Pixel coordinate grounding data
################

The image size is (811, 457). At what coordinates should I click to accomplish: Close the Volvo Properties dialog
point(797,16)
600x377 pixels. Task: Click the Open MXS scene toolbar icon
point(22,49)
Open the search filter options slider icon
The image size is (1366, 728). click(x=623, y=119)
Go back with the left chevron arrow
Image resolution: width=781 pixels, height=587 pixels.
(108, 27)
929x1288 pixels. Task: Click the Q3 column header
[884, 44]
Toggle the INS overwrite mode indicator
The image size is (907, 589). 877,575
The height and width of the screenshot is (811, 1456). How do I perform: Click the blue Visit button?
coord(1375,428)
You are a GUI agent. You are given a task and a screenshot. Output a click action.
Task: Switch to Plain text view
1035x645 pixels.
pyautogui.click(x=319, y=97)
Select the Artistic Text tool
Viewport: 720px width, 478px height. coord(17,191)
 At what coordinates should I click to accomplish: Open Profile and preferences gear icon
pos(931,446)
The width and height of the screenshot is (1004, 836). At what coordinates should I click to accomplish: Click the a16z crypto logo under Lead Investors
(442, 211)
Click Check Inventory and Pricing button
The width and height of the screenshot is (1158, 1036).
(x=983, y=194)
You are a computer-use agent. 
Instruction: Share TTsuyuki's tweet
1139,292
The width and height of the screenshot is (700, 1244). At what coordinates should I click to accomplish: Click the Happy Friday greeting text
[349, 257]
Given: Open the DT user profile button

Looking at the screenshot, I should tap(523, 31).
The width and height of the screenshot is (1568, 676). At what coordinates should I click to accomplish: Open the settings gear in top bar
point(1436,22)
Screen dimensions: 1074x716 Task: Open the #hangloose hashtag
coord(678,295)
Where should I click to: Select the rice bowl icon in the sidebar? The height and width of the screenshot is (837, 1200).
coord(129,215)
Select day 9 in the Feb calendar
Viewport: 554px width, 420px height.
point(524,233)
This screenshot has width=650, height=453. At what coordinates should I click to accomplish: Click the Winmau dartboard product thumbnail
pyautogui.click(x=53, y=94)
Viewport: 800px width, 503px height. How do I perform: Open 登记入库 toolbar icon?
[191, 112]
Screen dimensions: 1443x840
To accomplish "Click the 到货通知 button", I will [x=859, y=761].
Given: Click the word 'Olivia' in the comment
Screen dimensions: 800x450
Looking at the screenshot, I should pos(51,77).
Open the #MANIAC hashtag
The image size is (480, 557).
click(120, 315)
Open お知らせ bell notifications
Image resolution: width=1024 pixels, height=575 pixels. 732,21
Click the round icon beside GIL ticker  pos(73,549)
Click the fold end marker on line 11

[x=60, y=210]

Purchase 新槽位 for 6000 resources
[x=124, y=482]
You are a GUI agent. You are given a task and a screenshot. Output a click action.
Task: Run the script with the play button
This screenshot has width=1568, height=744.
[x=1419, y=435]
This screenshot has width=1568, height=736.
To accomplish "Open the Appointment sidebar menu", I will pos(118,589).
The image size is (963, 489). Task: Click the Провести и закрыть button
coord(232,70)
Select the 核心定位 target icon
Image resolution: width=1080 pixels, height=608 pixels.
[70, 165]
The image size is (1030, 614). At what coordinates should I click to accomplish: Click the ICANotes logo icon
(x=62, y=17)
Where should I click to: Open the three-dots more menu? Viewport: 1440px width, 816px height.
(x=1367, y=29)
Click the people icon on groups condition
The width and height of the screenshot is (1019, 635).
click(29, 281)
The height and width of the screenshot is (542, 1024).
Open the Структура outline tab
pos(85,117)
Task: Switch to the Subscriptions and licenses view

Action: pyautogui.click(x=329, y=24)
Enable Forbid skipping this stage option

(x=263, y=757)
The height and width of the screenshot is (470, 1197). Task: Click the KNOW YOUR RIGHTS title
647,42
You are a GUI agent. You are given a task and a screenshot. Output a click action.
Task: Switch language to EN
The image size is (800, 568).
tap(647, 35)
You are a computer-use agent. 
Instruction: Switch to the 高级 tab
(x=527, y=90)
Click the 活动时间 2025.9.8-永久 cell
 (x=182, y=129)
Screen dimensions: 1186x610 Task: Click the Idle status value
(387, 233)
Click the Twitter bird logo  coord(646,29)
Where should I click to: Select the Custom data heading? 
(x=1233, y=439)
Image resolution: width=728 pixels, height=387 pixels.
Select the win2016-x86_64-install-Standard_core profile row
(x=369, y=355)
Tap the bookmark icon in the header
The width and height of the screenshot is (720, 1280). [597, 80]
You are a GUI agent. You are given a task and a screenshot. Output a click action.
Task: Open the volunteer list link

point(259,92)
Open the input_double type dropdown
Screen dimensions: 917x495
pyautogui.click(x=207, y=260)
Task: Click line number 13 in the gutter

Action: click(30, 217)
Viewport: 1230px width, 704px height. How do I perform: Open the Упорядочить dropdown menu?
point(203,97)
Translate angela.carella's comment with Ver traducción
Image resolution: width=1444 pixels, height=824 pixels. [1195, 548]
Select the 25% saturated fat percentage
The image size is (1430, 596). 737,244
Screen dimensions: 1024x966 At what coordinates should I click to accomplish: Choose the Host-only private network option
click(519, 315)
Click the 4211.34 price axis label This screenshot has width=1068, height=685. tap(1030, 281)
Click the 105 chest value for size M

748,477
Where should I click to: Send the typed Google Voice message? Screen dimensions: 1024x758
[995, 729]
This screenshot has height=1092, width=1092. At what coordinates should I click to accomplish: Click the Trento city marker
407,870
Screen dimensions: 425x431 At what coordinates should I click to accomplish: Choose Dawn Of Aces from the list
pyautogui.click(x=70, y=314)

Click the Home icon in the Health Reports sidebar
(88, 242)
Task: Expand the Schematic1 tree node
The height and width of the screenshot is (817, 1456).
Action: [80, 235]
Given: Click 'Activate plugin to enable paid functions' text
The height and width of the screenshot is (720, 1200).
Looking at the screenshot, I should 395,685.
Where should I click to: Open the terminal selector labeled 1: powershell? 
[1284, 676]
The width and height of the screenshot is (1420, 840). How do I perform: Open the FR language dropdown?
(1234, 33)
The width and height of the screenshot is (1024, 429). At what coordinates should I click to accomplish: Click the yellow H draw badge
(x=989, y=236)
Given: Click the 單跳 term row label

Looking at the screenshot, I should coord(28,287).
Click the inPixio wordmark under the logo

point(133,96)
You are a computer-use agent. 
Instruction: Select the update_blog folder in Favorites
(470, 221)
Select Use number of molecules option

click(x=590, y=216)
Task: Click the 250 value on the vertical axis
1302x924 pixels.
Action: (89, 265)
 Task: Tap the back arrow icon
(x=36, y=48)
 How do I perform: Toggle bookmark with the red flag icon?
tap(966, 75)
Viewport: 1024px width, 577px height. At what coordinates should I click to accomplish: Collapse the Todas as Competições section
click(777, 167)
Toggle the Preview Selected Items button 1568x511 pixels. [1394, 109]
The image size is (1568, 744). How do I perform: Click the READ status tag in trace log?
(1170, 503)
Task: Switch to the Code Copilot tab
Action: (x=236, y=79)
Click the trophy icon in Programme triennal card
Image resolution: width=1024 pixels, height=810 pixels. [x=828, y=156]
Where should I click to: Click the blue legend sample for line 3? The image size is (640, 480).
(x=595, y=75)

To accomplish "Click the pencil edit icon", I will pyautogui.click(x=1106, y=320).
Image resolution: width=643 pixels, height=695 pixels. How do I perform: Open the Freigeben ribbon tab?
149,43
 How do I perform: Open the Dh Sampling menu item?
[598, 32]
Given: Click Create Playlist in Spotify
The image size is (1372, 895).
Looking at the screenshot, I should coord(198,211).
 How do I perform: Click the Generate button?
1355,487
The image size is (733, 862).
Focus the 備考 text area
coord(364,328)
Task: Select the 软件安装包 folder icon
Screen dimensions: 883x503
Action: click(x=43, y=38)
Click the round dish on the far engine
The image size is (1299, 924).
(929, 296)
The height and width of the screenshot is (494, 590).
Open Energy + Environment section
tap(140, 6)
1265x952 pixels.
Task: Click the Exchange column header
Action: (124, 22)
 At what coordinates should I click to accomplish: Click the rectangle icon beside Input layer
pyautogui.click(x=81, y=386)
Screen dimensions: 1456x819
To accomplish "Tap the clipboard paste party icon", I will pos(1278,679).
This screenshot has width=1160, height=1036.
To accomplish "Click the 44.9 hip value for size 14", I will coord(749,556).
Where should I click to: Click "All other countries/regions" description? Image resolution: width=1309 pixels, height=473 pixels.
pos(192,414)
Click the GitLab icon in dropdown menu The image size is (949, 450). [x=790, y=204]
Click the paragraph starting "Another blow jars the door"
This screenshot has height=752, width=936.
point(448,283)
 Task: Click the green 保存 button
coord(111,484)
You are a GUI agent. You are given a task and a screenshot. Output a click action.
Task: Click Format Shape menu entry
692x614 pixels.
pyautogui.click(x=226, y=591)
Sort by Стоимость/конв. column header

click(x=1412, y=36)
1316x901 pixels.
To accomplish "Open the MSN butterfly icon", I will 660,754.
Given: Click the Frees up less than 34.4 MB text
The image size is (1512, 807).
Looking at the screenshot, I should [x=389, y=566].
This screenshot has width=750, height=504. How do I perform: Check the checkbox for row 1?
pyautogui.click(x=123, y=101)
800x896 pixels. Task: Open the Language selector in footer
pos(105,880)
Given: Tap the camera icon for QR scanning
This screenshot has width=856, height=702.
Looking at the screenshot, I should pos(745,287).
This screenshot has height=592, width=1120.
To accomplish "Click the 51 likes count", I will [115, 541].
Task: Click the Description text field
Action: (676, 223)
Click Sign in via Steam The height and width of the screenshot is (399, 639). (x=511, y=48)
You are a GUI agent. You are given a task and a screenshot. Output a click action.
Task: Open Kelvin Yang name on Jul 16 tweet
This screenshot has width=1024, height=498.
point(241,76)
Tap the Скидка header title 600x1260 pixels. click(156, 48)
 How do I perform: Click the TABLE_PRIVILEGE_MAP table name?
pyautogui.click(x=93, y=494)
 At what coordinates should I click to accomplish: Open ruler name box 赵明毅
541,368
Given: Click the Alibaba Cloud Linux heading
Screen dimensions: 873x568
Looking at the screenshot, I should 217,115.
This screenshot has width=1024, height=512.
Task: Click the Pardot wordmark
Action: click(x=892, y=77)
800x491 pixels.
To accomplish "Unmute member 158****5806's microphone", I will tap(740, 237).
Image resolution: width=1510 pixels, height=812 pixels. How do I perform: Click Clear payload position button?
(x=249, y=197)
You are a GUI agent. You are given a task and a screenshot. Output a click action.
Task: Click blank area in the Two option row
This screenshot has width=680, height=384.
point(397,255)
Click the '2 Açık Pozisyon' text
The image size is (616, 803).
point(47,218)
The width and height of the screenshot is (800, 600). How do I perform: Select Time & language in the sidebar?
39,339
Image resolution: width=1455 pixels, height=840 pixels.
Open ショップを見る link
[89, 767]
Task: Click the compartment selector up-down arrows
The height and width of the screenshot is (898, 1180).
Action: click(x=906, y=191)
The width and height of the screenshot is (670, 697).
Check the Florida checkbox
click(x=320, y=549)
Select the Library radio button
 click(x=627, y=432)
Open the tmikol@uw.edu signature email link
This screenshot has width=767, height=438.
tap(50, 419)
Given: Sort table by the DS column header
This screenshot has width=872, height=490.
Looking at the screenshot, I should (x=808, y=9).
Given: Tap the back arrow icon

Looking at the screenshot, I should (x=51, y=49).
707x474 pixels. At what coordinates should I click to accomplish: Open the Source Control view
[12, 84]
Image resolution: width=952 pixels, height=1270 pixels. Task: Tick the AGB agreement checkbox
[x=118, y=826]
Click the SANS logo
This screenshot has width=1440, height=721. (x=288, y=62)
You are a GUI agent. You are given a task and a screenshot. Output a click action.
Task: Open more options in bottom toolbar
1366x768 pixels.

################

The required output is the exact run of lines from the beginning of the records to the line with "Task: Switch to Plain text view", that line included.

The image size is (811, 457). At what coordinates should I click to accomplish: Close the Volvo Properties dialog
point(797,16)
600x377 pixels. Task: Click the Open MXS scene toolbar icon
point(22,49)
Open the search filter options slider icon
The image size is (1366, 728). click(x=623, y=119)
Go back with the left chevron arrow
Image resolution: width=781 pixels, height=587 pixels.
(108, 27)
929x1288 pixels. Task: Click the Q3 column header
[884, 44]
Toggle the INS overwrite mode indicator
The image size is (907, 589). 877,575
The height and width of the screenshot is (811, 1456). How do I perform: Click the blue Visit button?
coord(1375,428)
You are a GUI agent. You are given a task and a screenshot. Output a click action.
Task: Switch to Plain text view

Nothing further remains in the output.